RStudio also makes package management a bit easier. In the **Packages** panel (top line of lower right portion of the screen) you can see a list of all installed packages. You can also load and unload packages simply by checking a checkbox, and you can install new packages using a graphical interface (although you will still need to know the name of the package you want to install).
## Additional Reading
R:
- [R website](http://www.r-project.org)
- [CRAN package index](http://cran.r-project.org)
RStudio:
- [RStudio documentation](http://rstudio.org/docs/)
## Exercises {#sec-intro-exercises}
1. Create a folder named `data-with-R` on your computer and set it as the working directory in R. Make certain that the working directory has indeed been set properly.
2. Use the RStudio file browser to set the working directory somewhere else on your hard drive, and then set it back to the `data-with-R` folder you created earlier.

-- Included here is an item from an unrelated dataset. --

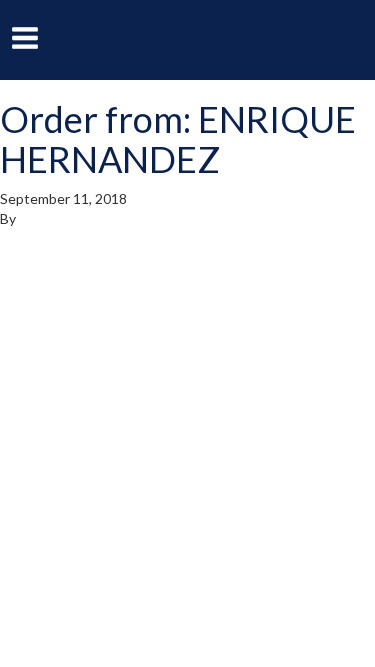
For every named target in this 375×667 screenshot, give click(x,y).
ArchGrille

Make sure it is being set properly at each step.
3. Install an R package called `vegan`, using `install.packages` as discussed in @sec-packages. (The `vegan` package contains various utilities for community ecology.)

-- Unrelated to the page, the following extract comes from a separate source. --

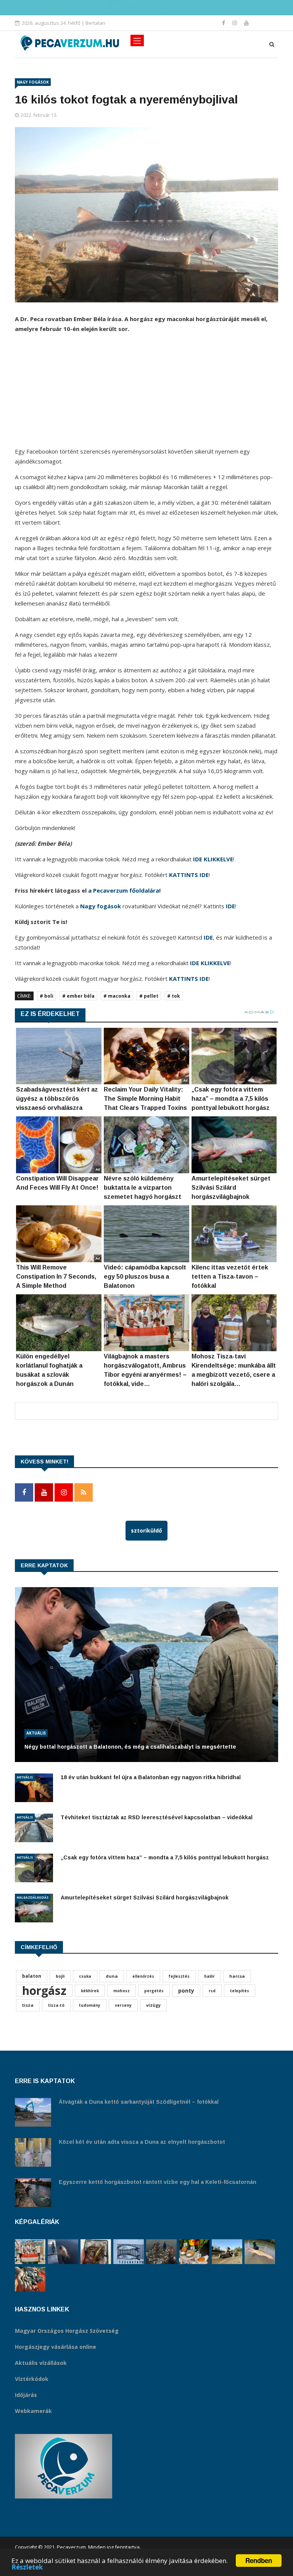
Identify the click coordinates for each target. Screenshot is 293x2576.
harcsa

4. Load the `vegan` package invoking `library(vegan)`. Afterwards, try unloading and then loading the `vegan` package again, using the **Packages** panel in RStudio this time.
5. Create a simple text file (you can do this via **File** $\blacktriangleright$ **New File** $\blacktriangleright$ **Text File** from the main menu bar at the top) and put the following secret message in it:
```
A cnydm, z fqnrr, zmc z rbnqd
Pktr sgqdd shldr sgd rptzqd qnns ne entq
Dhuhcdc ax rdudm
Pktr ehud shldr dkdudm
Ir mhmd rptzqdc zmc mns z ahs lnqd.
```
Now save this file as `message.txt` in the `data-with-R` folder you created earlier.
6. Create a new R script file (**File** $\blacktriangleright$ **New File** $\blacktriangleright$ **R Script**) and enter the following:
```{r}
#| eval: false
readLines("message.txt") |>
chartr(paste(letters, collapse = ""),
paste(c(letters[-1], "a"), collapse = ""),
x = _) |>
writeLines()
```
Save the file as `read-message.R` in the same folder (data-with-R). Run it and see what happens. If all goes well, it should decipher the message from the previous exercise and print it on your screen. (Hint: if you run into trouble, you might need to set the working directory appropriately.)